»Früher hatte man nach einer Sirene 30 Sekunden Zeit, um in einen Schutzraum zu gelangen, aber seit der Flut von mehreren Raketen auf einmal sind es eher 20 Sekunden«, sagte mir der Sozialarbeiter des Beit Halperin Pflegeheims in Aschkelon, als wir vor wenigen Tagen zusammen mit Holocaust-Überlebenden und anderen gebrechlichen älteren Menschen in einem überfüllten Sicherheits-Raum standen, etwa 10 Kilometer von der Grenze zum Gazastreifen entfernt.

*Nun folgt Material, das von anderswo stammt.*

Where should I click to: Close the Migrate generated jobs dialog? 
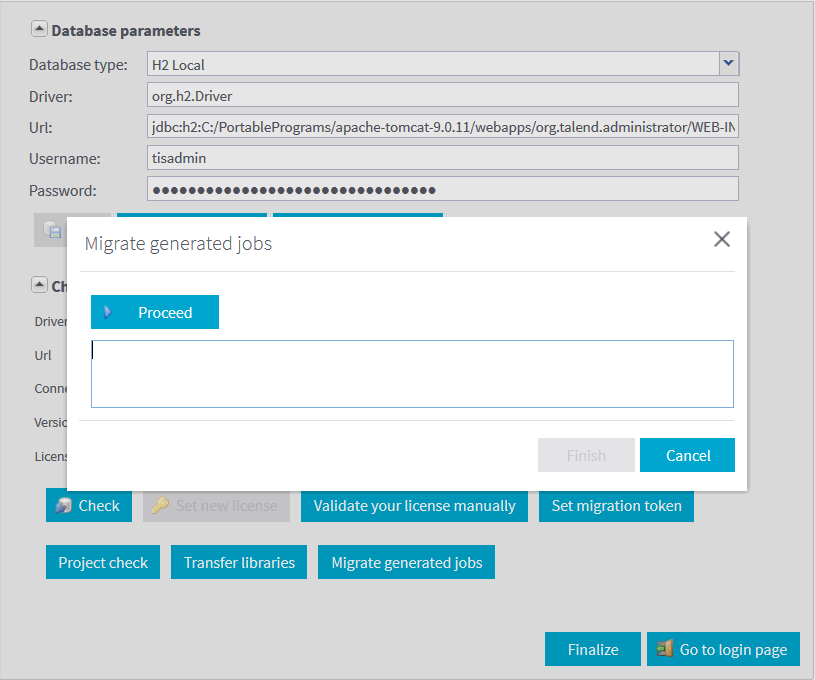[721, 239]
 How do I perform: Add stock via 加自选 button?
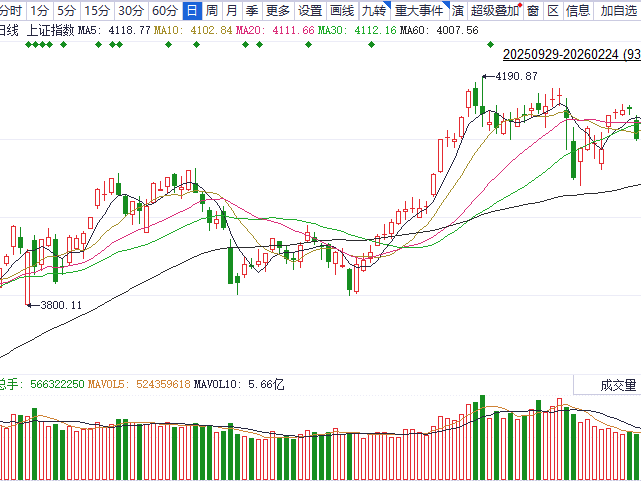tap(619, 11)
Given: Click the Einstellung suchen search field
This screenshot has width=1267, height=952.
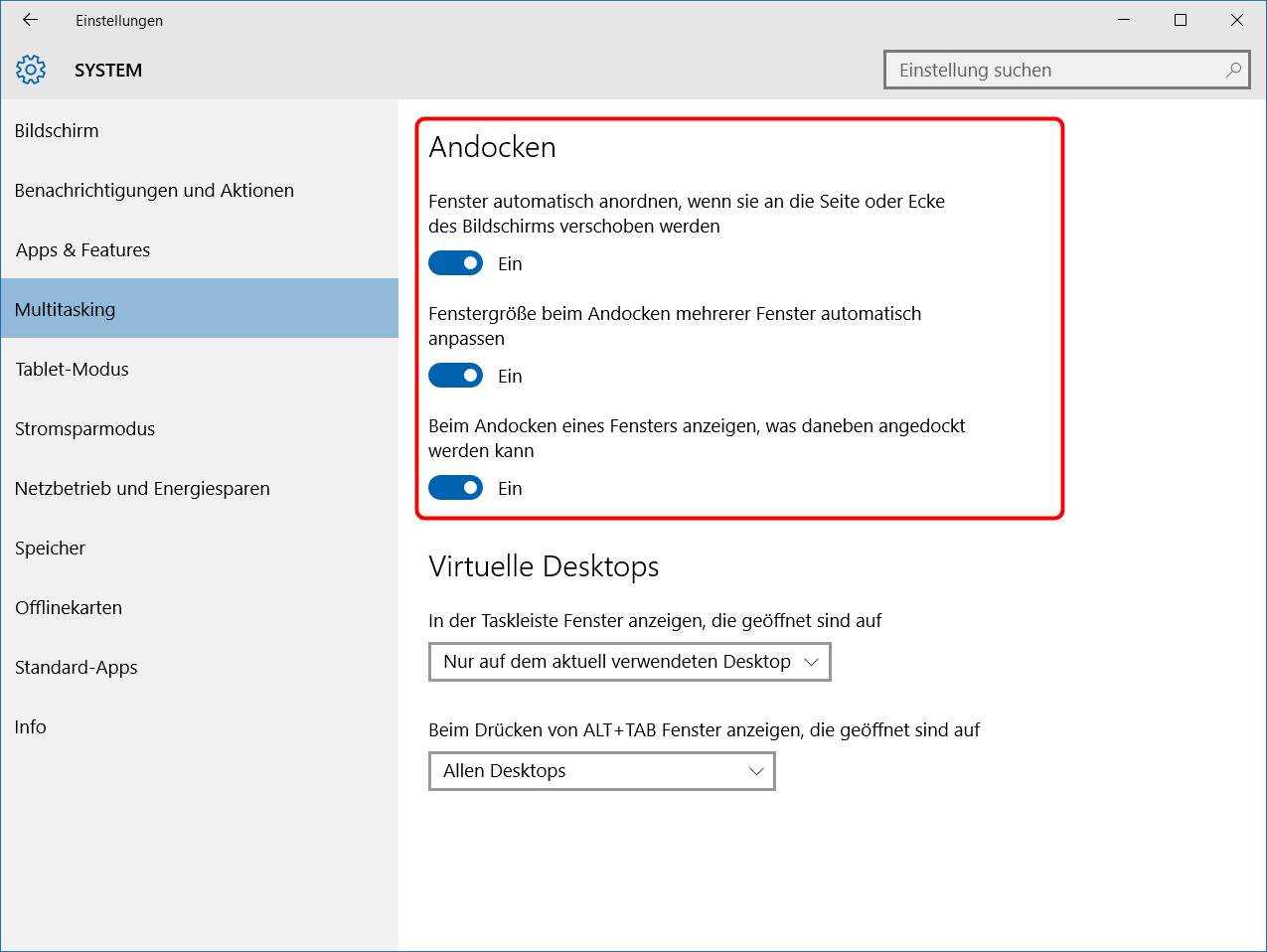Looking at the screenshot, I should [x=1053, y=71].
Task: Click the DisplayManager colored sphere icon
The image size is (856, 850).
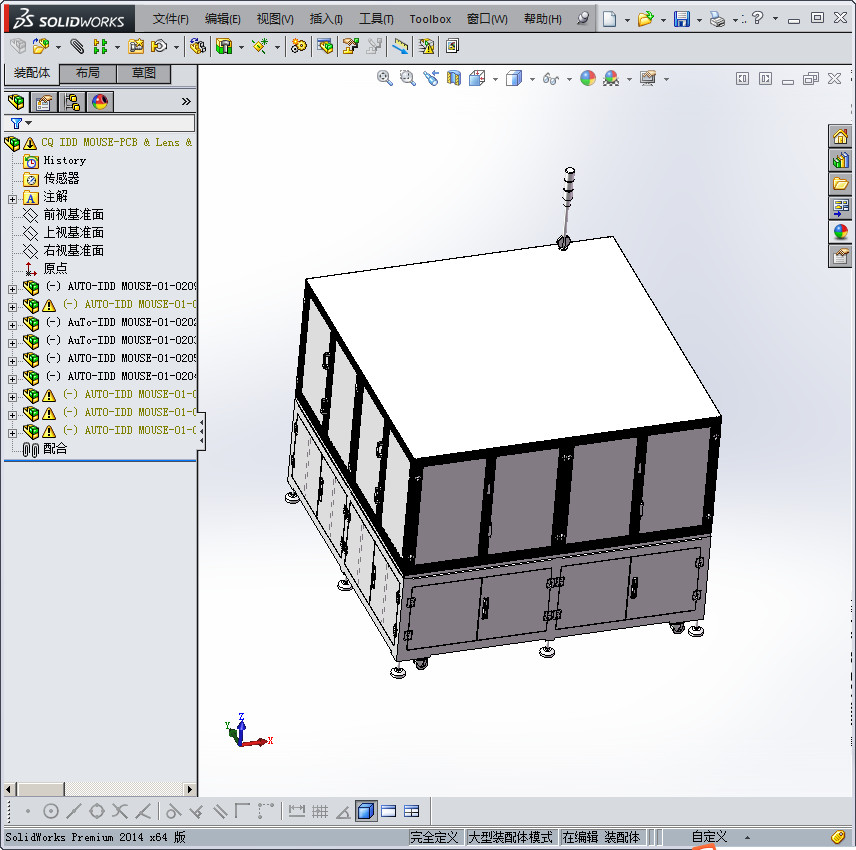Action: click(x=98, y=101)
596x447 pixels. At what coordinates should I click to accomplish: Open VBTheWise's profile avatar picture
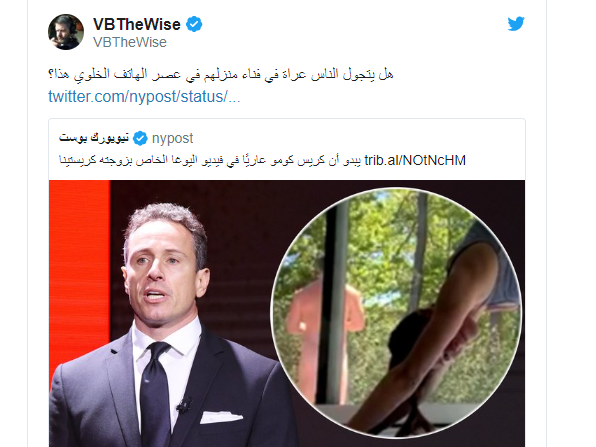[66, 32]
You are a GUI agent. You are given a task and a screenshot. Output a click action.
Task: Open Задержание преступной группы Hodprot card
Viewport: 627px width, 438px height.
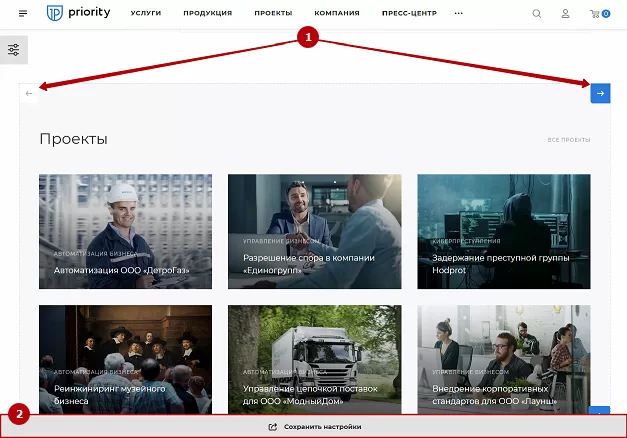(504, 231)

Sie sind bettlägerig oder sitzen in Rollstühlen und können nicht in 20 Sekunden in den Schutzraum gelangen. Seit dem Terrorangriff vom 7. Oktober ist dieser Sicherheitsraum, der 2017 mit einem Zuschuss der Claims Conference gebaut wurde, nun der einzige Ort für 36 alte Menschen, an dem sie ohne Angst essen, leben und schlafen können.
Unermesslicher Schmerz
Der Holocaust-Überlebende Yosef Winner erzählte zusammen mit seiner Frau und seinem Sohn vom Verlust zweier seiner Enkelkinder. Später las ich die herzzerreißenden Worte, die er geschrieben hatte: »Ich habe die Nazi-Bestien in den Konzentrationslagern überlebt. Meine gesamte Familie ist im schrecklichen Holocaust umgekommen. Ich löste mich von meinen tiefen Wurzeln und zu ihrem Gedenken errichtete ich ein Denkmal aus Basalt.«
»Aus den Tiefen der Verzweiflung habe ich mich mit Entschlossenheit und Widerstandskraft an die Erde geklammert und Samen in Zion ausgesät. Ich habe es vermocht, unseren Stammbaum im Land unserer Herkunft zu verwurzeln und er hat Früchte getragen. Doch plötzlich, am 7. Oktober 2023, traten aus den üblen Stacheldrähten die entsetzlichen Szenen von Feuer, Staub, Mord und dem schrecklichen Massaker an unschuldigem Leben auf und suchten mich einmal mehr heim. Mein liebster Enkel Yahav - möge sein Andenken gesegnet sein - wurde ermordet, während er seine Frau Shaylee und ihre einen Monat alte Tochter Shaya beschützte.«
»Und meine liebste Enkelin Hadar und ihr Mann Itay - möge auch ihr Andenken gesegnet sein - wurden abgeschlachtet, während sie ihre zehn Monate alten Zwillinge Roee und Guy verteidigten«, sagt Yosef Winner. »Wieder einmal bin ich erschöpft, verzweifelt, am Versinken. Und ich habe kein Land mehr, an dem ich mich festhalten kann.«
Ashkelon im Fadenkreuz des Raketenkriegs der Hamas
Nachdem wir über einen Raketensplitter gestolpert waren, konnten wir vom Dach des Gebäudes aus Gaza in der Ferne sehen. Wir blickten hinüber zum Meer - nur wenige Gehminuten entfernt. Einst war der Strand ein Ort der Freude und des Vergnügens für Familien. Am 7. Oktober war er ein weiteres Einfallstor für Terroristen, die versuchten, alles anzugreifen, was vor ihnen lag.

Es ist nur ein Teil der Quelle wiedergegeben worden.